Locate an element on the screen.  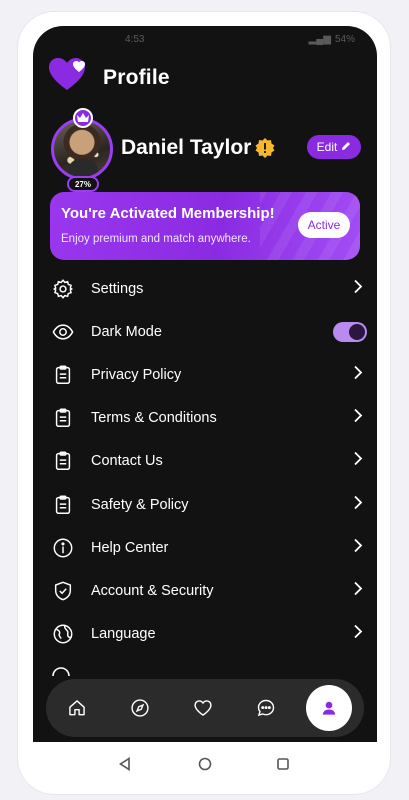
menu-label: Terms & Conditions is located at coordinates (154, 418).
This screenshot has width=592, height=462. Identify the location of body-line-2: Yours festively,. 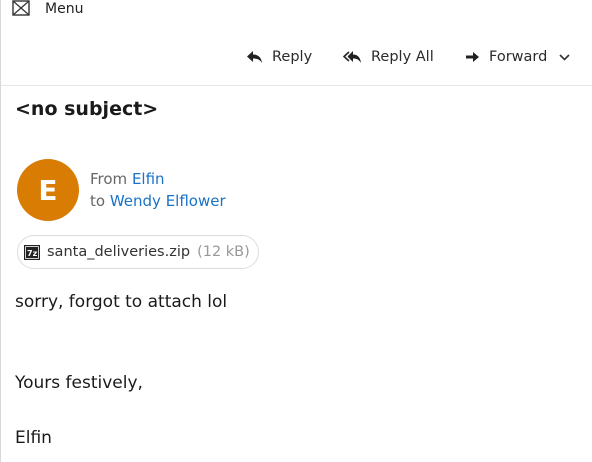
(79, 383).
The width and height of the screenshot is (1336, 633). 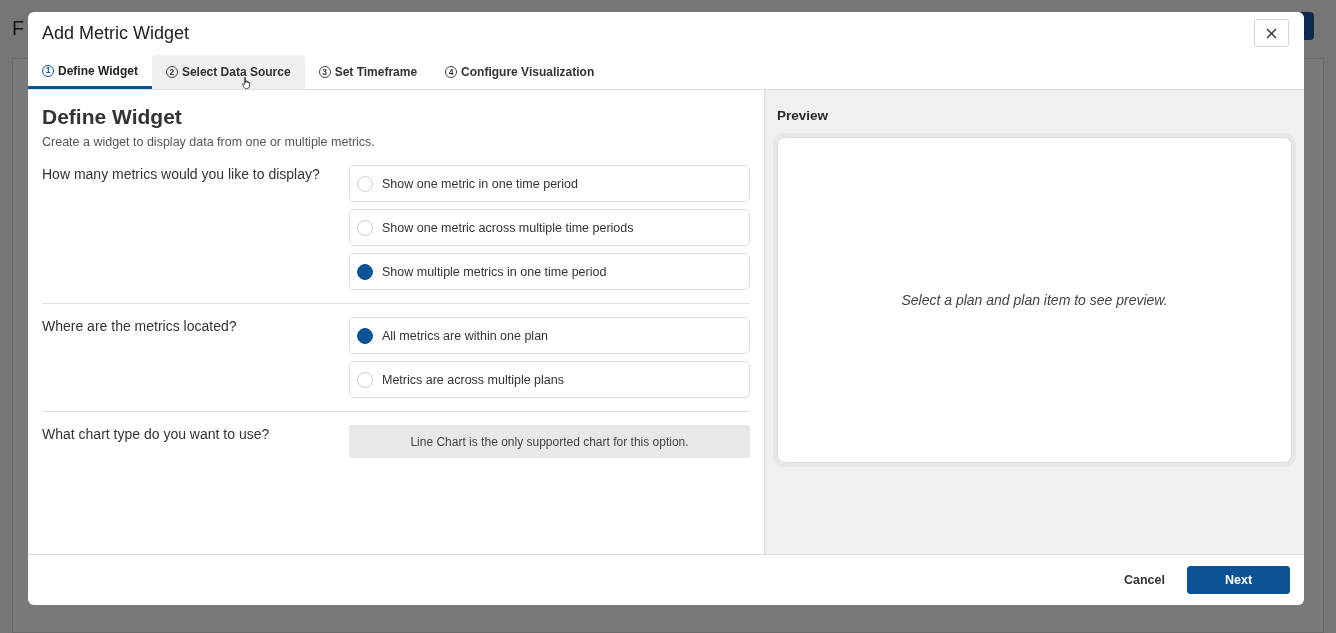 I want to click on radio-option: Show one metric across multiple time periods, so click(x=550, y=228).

────────────────

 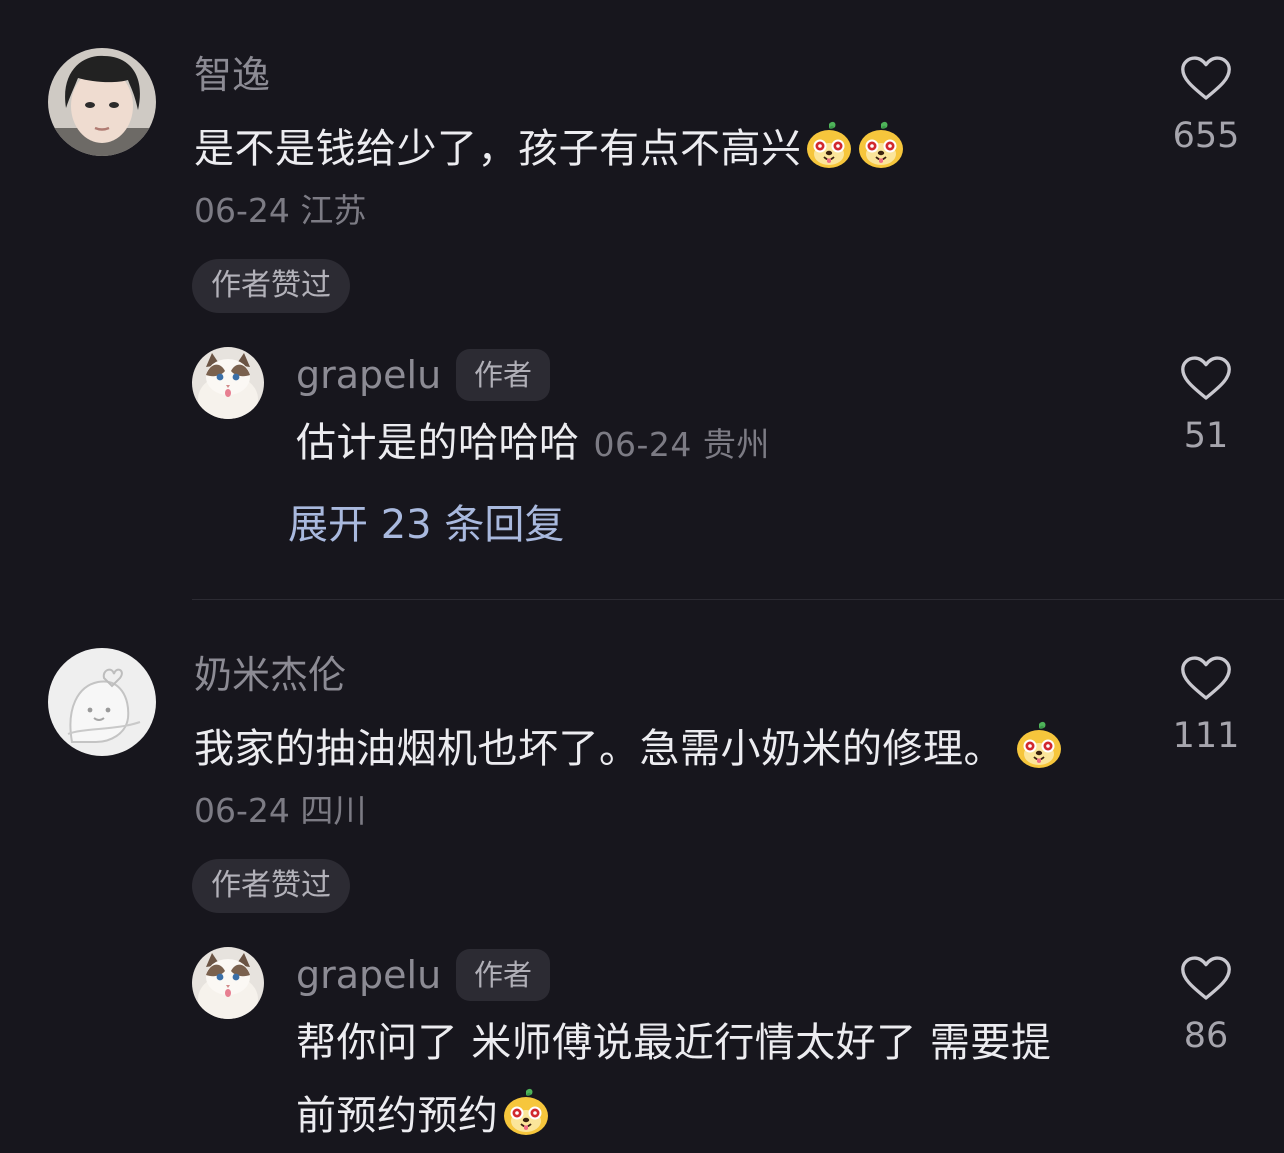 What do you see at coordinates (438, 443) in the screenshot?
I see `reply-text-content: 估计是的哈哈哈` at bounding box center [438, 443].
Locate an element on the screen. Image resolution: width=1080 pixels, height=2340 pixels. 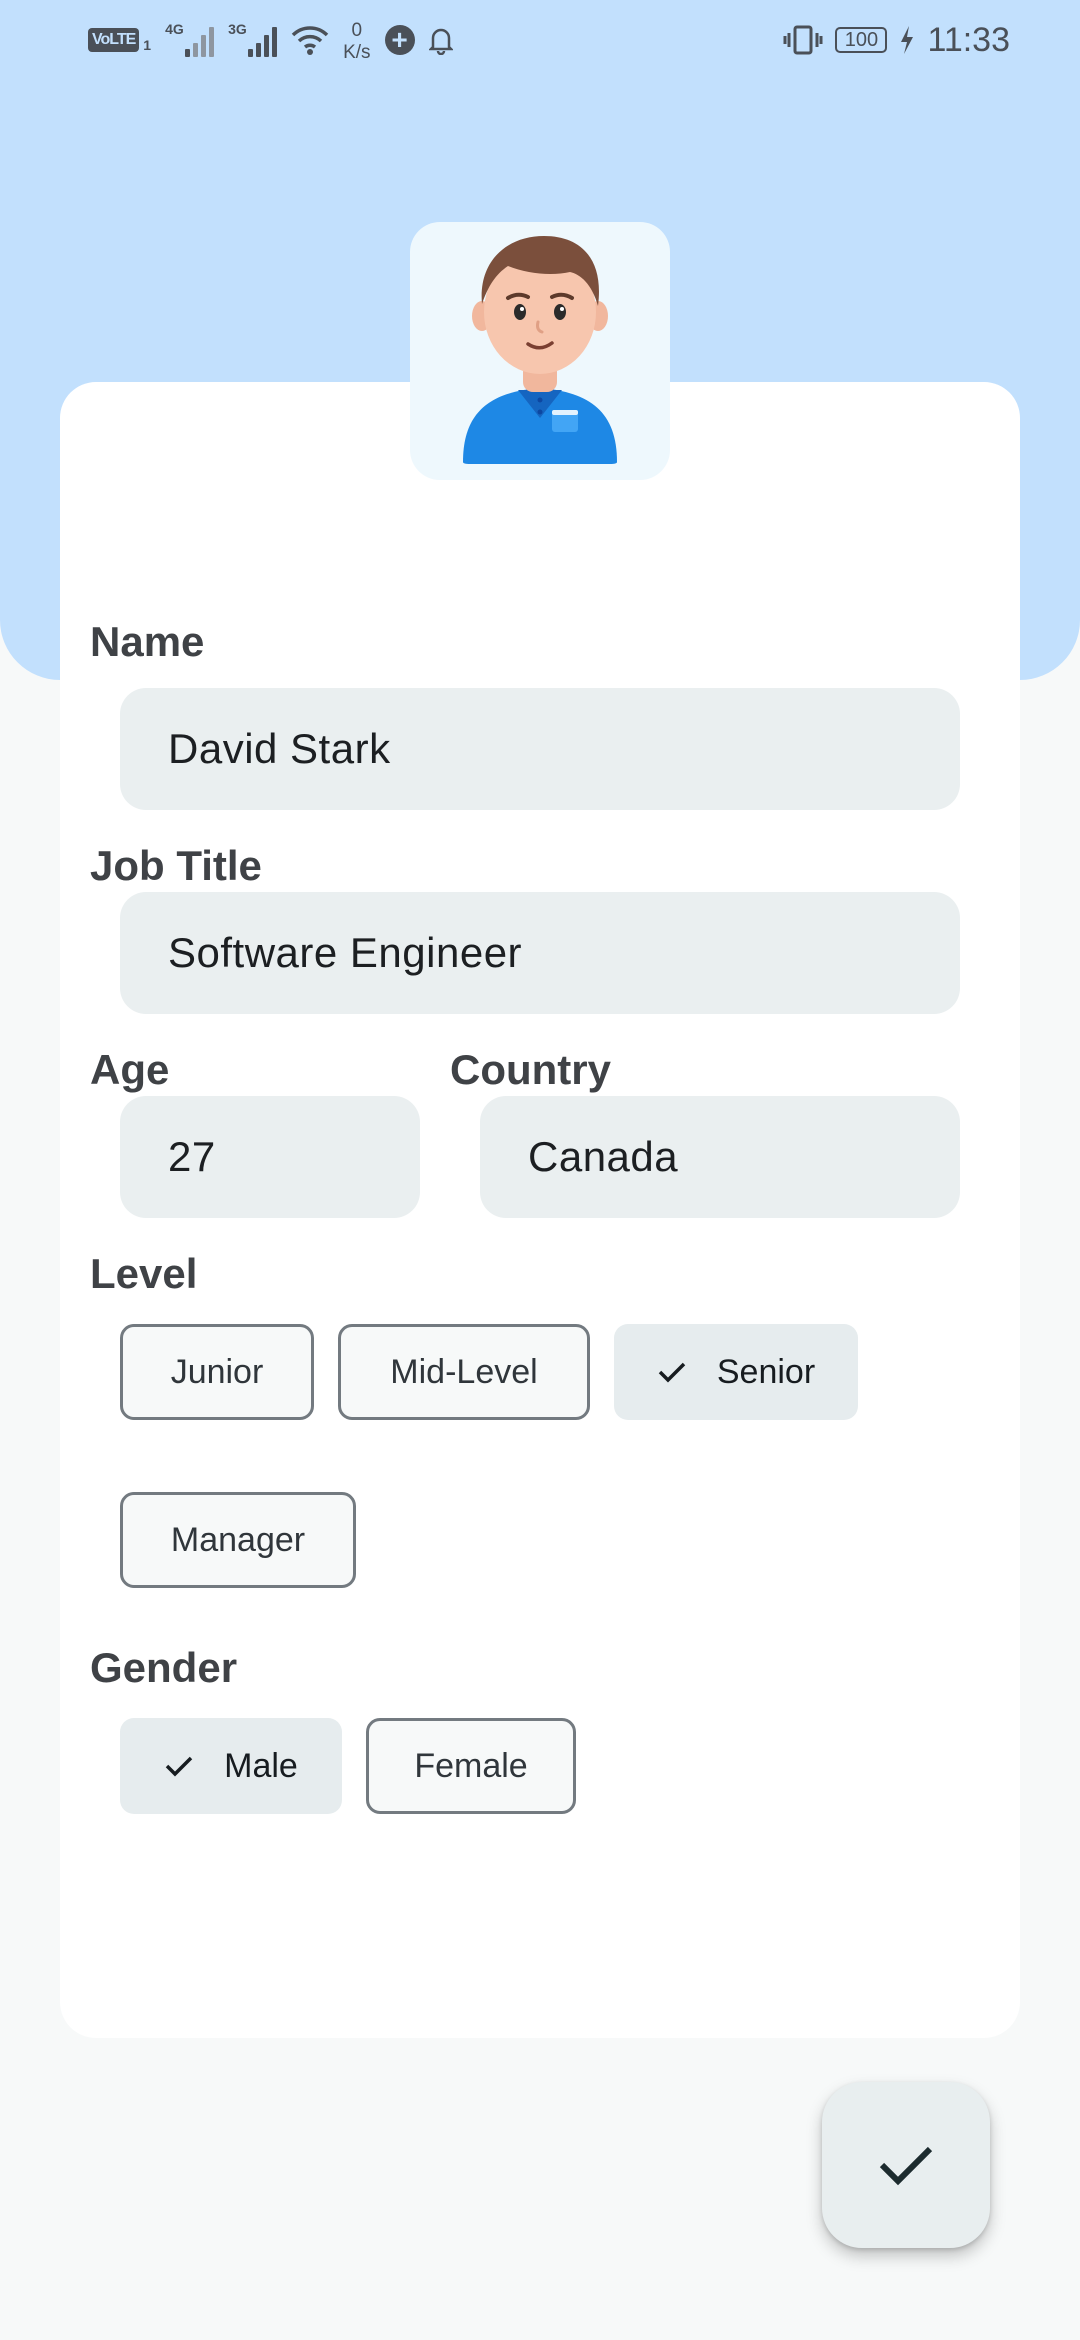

────────────────

◆ **Task prompt**
Rewrite the listing lines from the one containing "What do you" through the one containing "Locate an element on the screen. Image", inclusive, changing "Image resolution" to "Screenshot dimensions" and keeping everything else the same. Leave the pictures out.

◆ **Written reply**
  What do you see at coordinates (438, 443) in the screenshot?
I see `reply-text-content: 估计是的哈哈哈` at bounding box center [438, 443].
Locate an element on the screen. Screenshot dimensions: width=1080 pixels, height=2340 pixels. 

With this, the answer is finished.